Dans un stade Riazor au trois-quart vide, Nancy a fait honneur au football français en étant sorti de la Coupe de l’UEFA. Il faut dire que Pablo Correa l’avait un peu cherché. Moncef Zerka, son serial merdeur, était titulaire d’entrée.
Qu’on se le dise : louper le coche est une spécialité française. L’élimination nancéenne de ce soir réclamait une multitude de circonstances défavorables. Les Lorrains devaient perdre sur le terrain de La Corogne et voir leurs concurrents directs, les terribles polonais de Poznan, l’emporter dans le même temps à Rotterdam pour ne pas « passer l’hiver au chaud ». « Zorro » s’est chargé de la sentence.

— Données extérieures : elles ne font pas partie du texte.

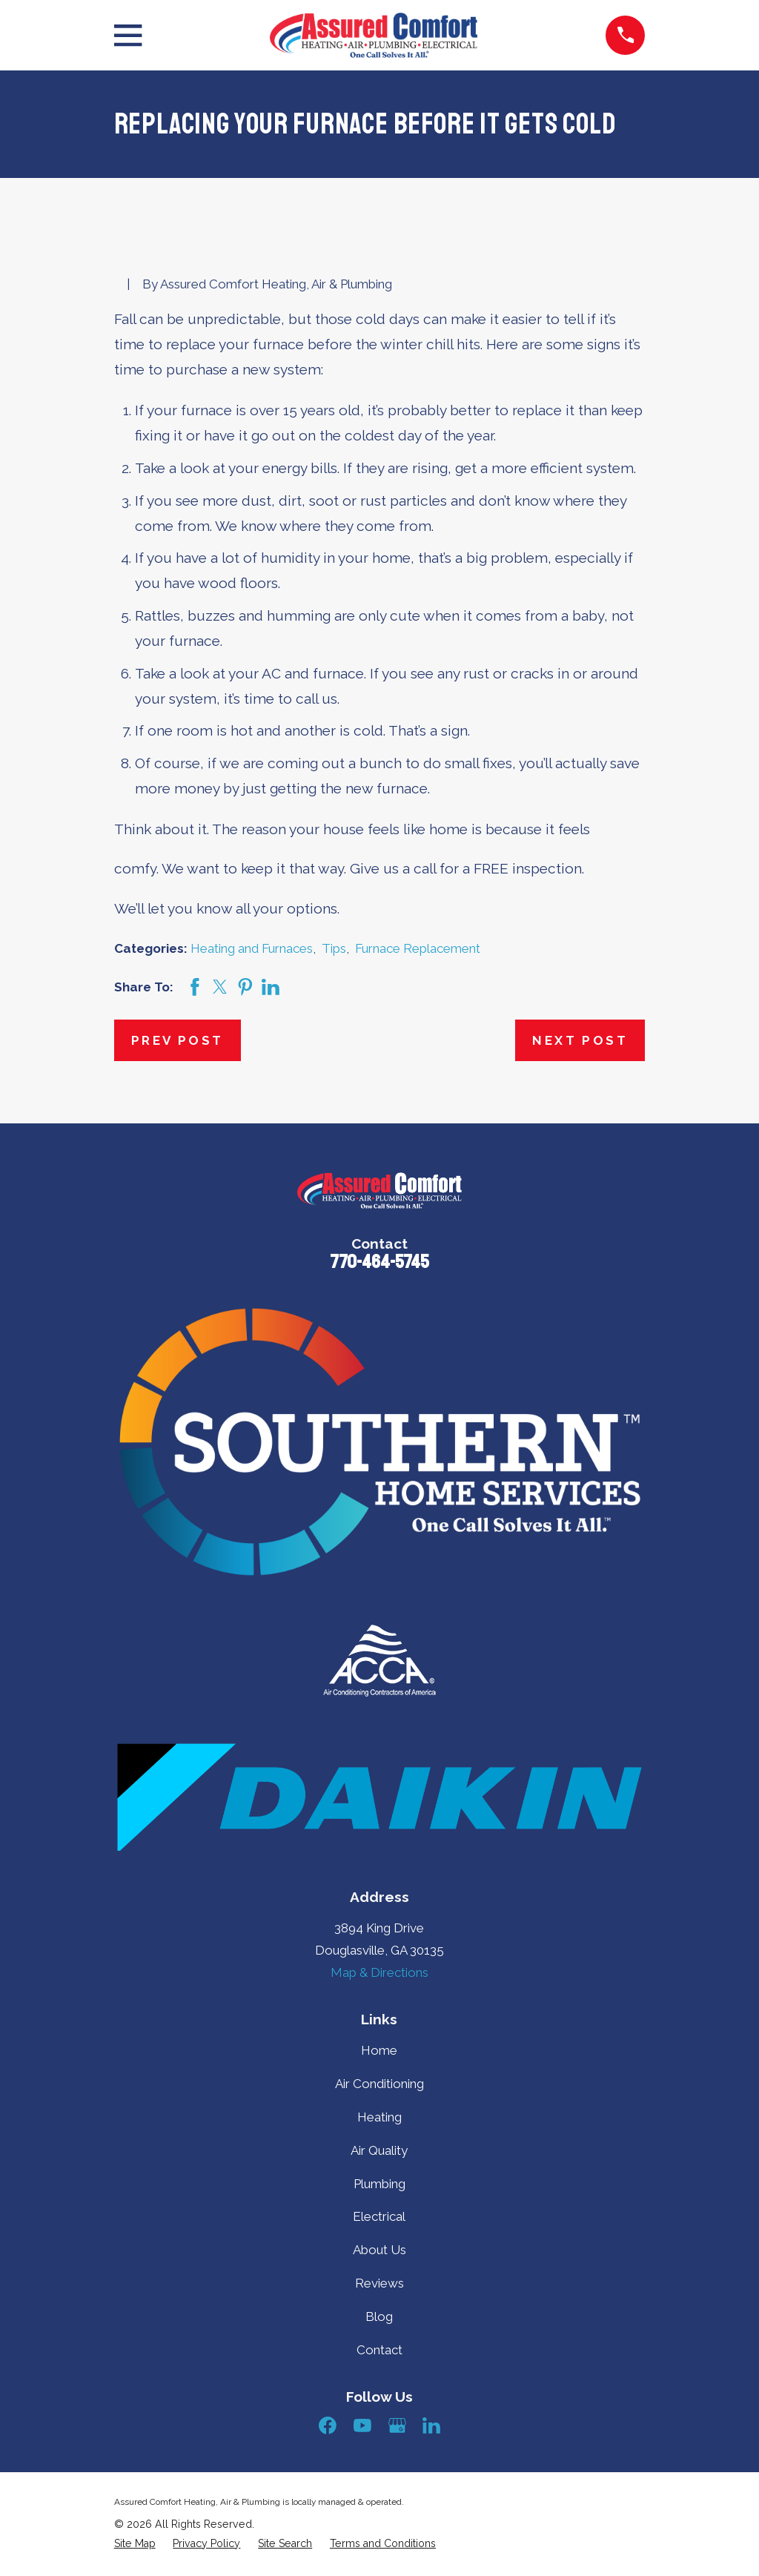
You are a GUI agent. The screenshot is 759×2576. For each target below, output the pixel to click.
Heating (379, 2117)
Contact (379, 2349)
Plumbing (379, 2183)
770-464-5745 (379, 1262)
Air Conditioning (379, 2083)
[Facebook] (328, 2425)
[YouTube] (362, 2425)
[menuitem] (135, 2543)
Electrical (379, 2216)
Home (379, 2050)
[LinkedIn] (431, 2425)
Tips (334, 948)
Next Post (580, 1040)
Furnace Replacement (417, 948)
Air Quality (379, 2150)
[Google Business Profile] (397, 2425)
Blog (379, 2316)
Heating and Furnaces (251, 948)
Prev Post (177, 1040)
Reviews (379, 2283)
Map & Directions (379, 1972)
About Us (379, 2249)
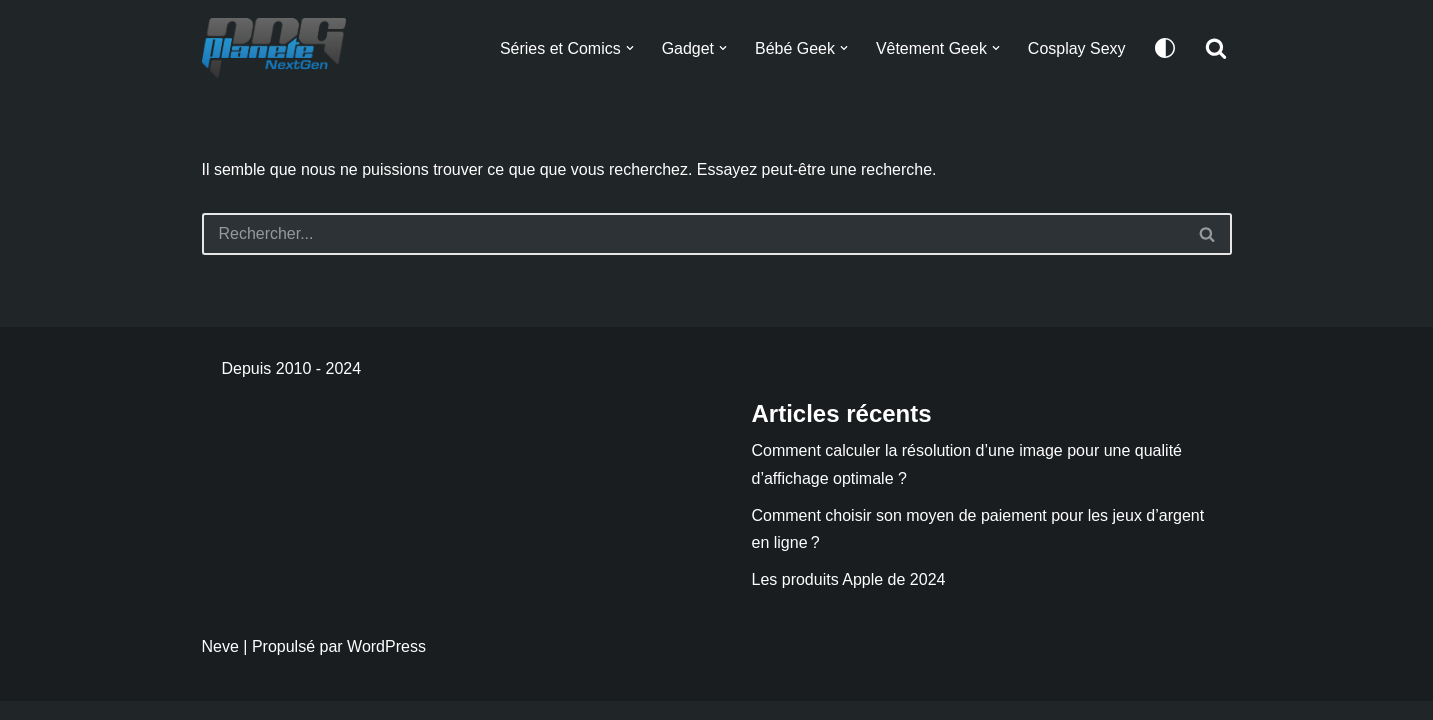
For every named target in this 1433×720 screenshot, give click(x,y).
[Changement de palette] (1165, 48)
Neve (220, 665)
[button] (629, 48)
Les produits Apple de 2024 (849, 598)
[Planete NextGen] (279, 48)
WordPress (386, 665)
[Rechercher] (1216, 48)
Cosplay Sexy (1077, 48)
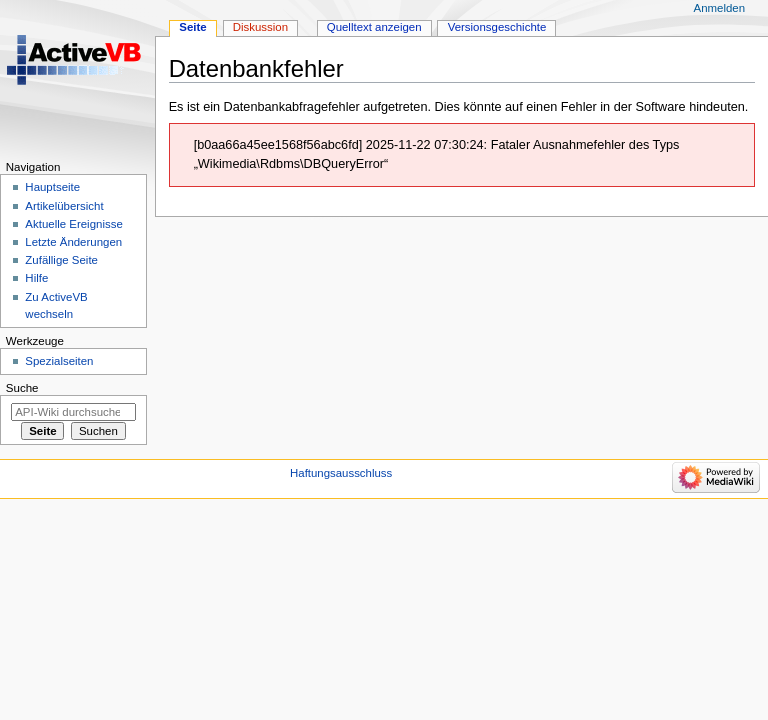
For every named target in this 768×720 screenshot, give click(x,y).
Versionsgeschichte (497, 27)
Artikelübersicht (64, 206)
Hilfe (36, 278)
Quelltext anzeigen (374, 27)
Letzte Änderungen (73, 242)
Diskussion (260, 27)
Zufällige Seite (61, 260)
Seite (192, 27)
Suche (22, 388)
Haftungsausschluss (341, 473)
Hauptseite (52, 187)
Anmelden (720, 8)
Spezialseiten (59, 361)
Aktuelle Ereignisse (73, 224)
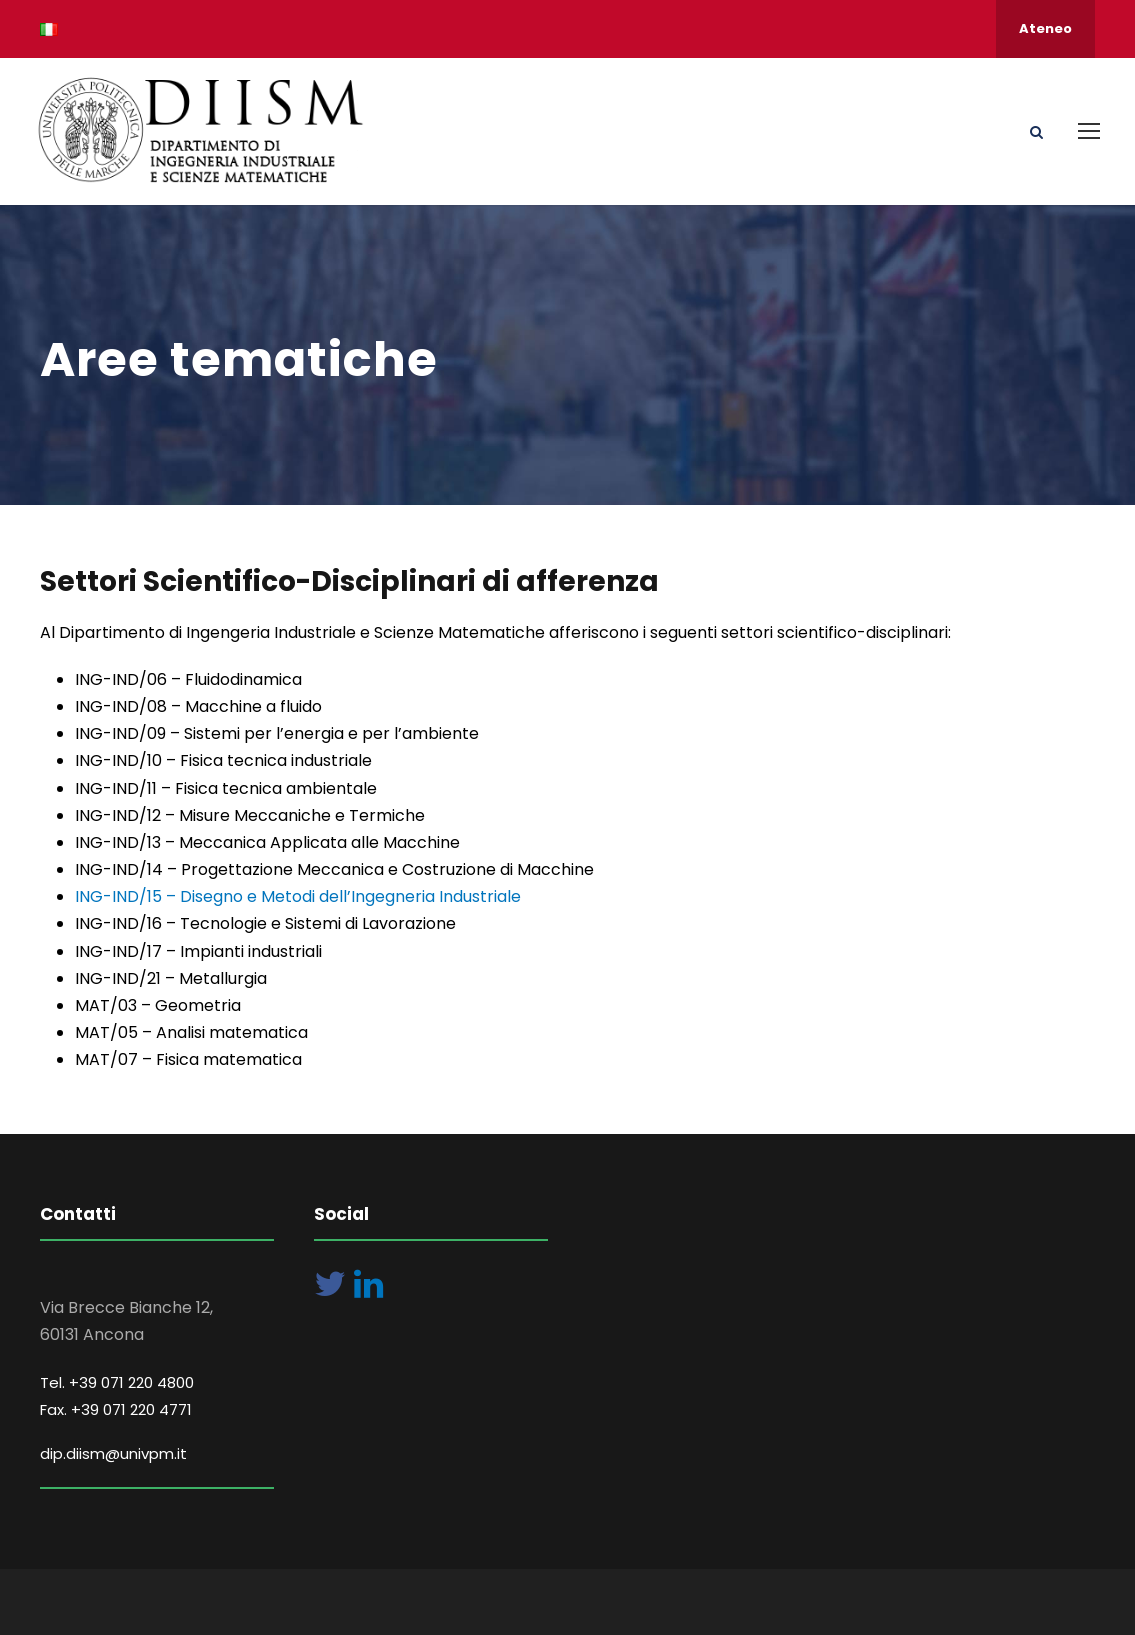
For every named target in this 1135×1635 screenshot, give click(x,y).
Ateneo (1045, 28)
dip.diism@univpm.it (113, 1453)
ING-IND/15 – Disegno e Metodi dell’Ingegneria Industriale (298, 896)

L’ex-futur néo-strasbourgeois était en effet dans un grand soir. Pied droit, pied gauche, tête : tout était bon pour envoyer le ballon dans l’assistance parsemée. La pointe de son épée, bien moins menaçante qu’un Govou sortant de boîte, n’a fait frémir qu’Issiar Dia, qui doit se demander chaque jour un peu plus qu’est-ce qu’il fout là. Bracigliano resta pour sa part de marbre, bien trop occupé à repenser à son premier arrêt de la saison.
Comme d’habitude, Nancy a eu sa chance. Comme d’habitude, Nancy a peu à peu perdu le fil de la rencontre. Comme d’habitude, Nancy s’est pris un but dans le dernier quart d’heure. Il n’y a que peu de hasards en football. Nancy n’a tout simplement pas le niveau pour jouer une Coupe d’Europe, aussi dénigrée soit-elle.
Pendant ce temps là, Paul Le Guen commence déjà à justifier une éventuelle élimination.